The 1988 ‘Greek’ achieved notoriety before the first performance. Radio Scotland spoke about the ‘shocking language’ in the Policemen’s Chorus. Inside Leith Town Hall, the audience sat avidly reading the libretto in the programme. It read: “Policemen (unison) “Fuck, fuck, piss and shit!” The opera was watched attentively and applauded vigorously, as was the 2017 version – but it was bowdlerised!
Frank Dunlop’s term as Director of the EIF coincided with a time when I was keen to expand my knowledge of drama, and ready to explore opera. He became Festival Director in 1984, a late appointment, after John Drummond’s unexpected resignation. Drummond, often supposed to be an ‘elitist,’ had wide-ranging interests and had in 1982 introduced the annual Fireworks Concert in Princes Street Gardens, the mainly free event which genuinely took the Festival to all parts of Edinburgh every year until 2019. Funding arguments became too much for him. Dunlop had wanted the job for years and, already a successful theatre director, was willing to take a cut in salary. His first programme had some hints of what to come, including an excellent Berliner Ensemble ‘Galileo’.
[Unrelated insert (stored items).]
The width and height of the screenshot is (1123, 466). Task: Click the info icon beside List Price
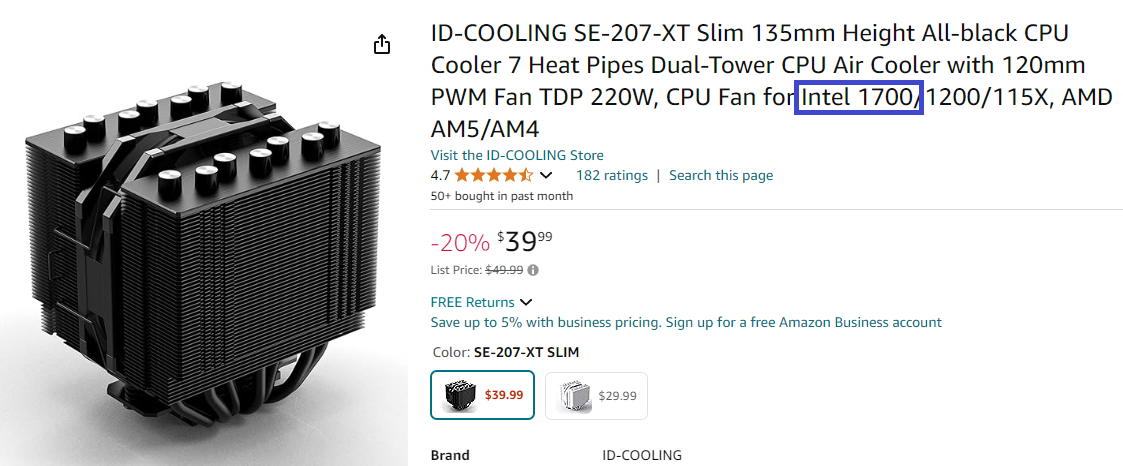(x=533, y=270)
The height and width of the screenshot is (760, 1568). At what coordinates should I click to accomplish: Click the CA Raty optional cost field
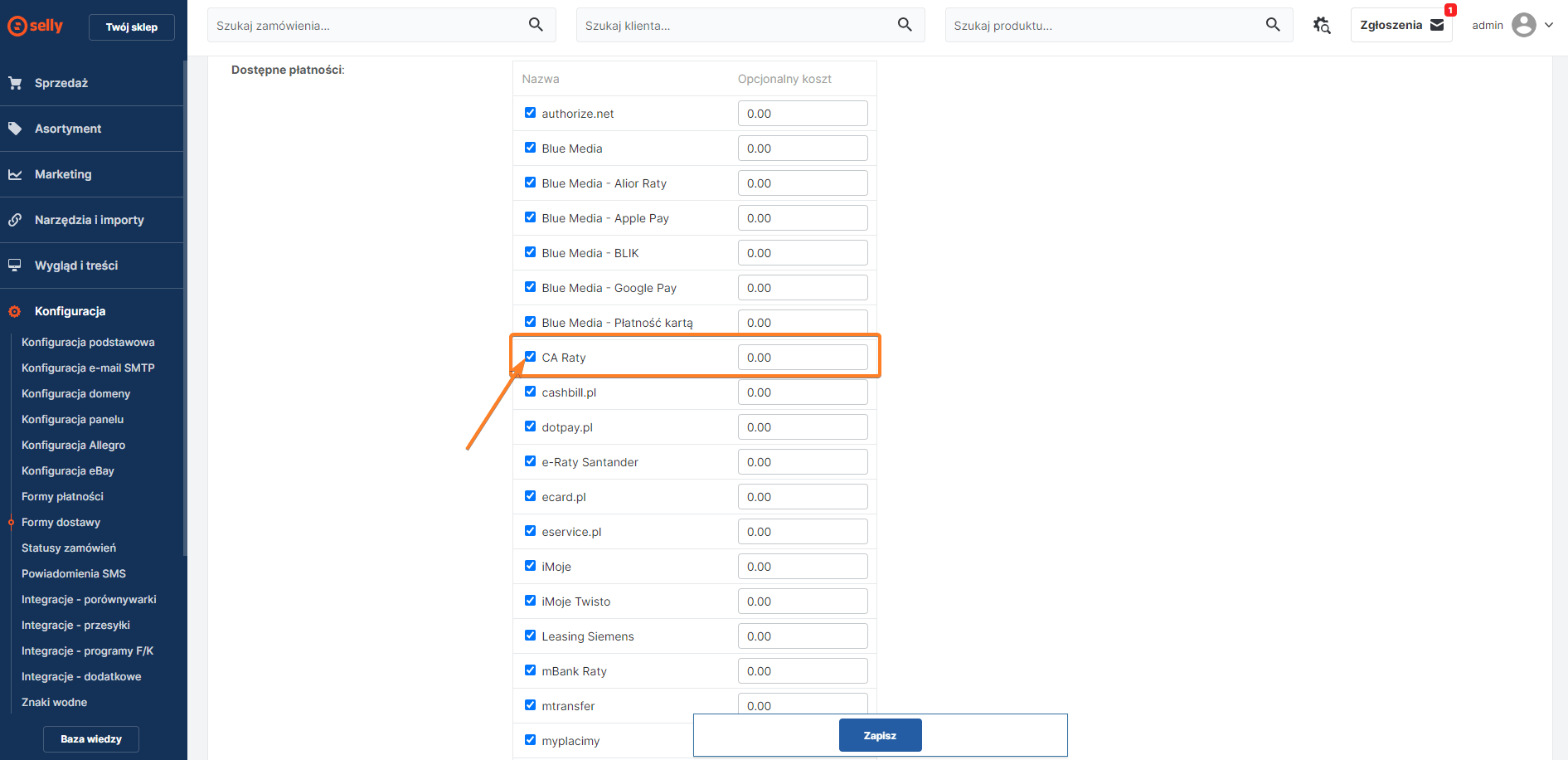[x=802, y=358]
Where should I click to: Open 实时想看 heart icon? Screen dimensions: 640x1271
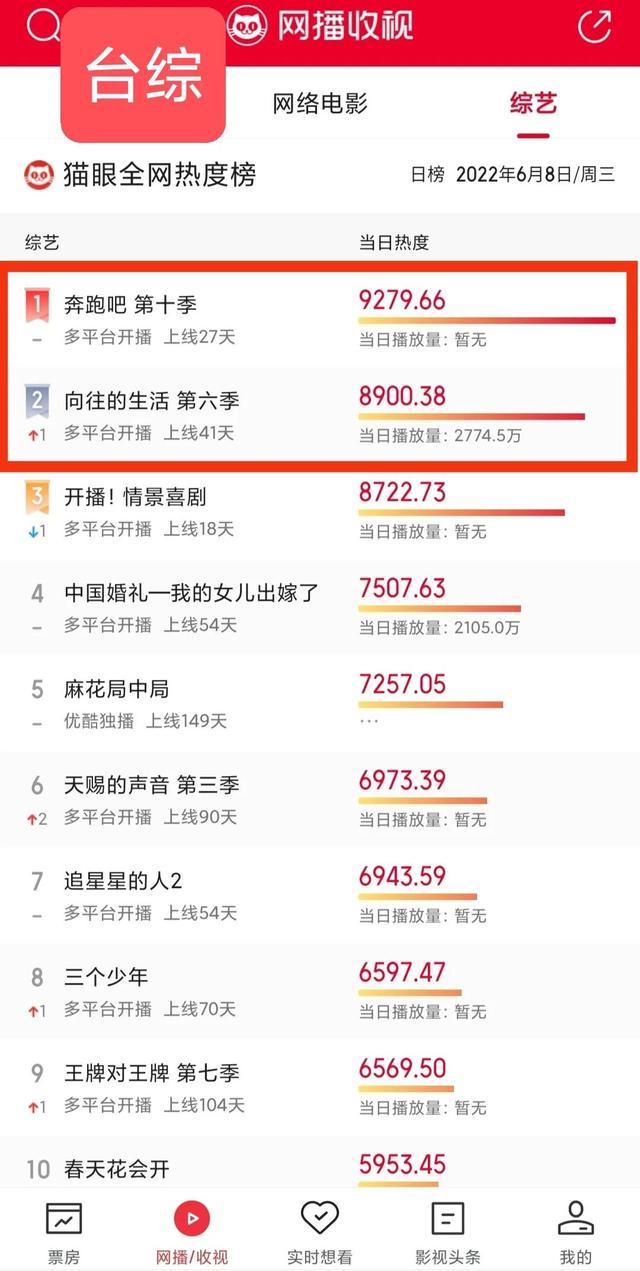pos(320,1218)
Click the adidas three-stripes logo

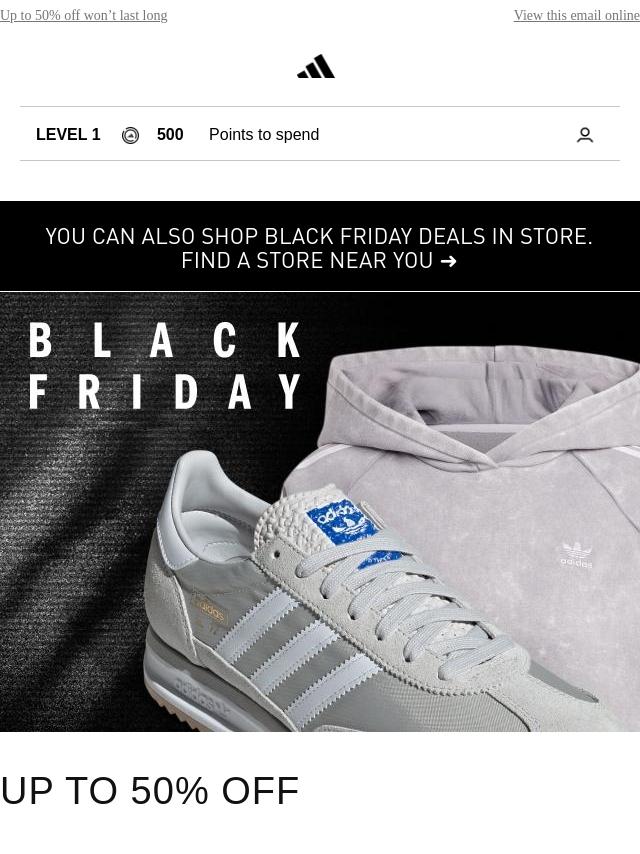coord(316,66)
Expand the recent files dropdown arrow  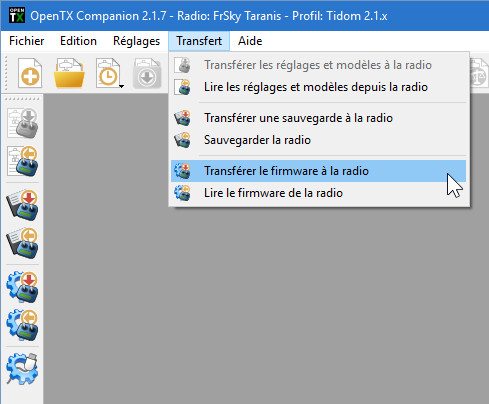(x=122, y=86)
World Theatre dominated the rest of his years as director, challenging and exciting Edinburgh audiences. And there were no surtitles in the 1980s – you read the Shakespeare in advance maybe, but otherwise, you had just the programme. The Japanese Toho theatre came in 1985 with ‘Macbeth’. The unforgettable production began with the cast of exotically dressed warriors processing through the theatre (the Lyceum had an aisle then). At the end were two old women, who took their places seated on the floor at either side of the stage. They sat attentively, perhaps sewing, through conflict and drifting cherry blossom, and when Macduff’s wife and children were massacred, tears ran down their cheeks. Toho were back the next year with a breathtaking ‘Medea’, an outdoor performance in the Old College, which went on in all weathers – I remember the cast’s white and blood-red costumes in pouring rain that year. Too, came Spanish director and actor’s Nuria Espert’s ‘Yerma’ for many the first chance to see the work of Federico Garcia Lorca, executed in Spain in 1936. ‘Yerma’, a play about infertility, was acted on a huge taut trampoline, an outrageous idea which worked.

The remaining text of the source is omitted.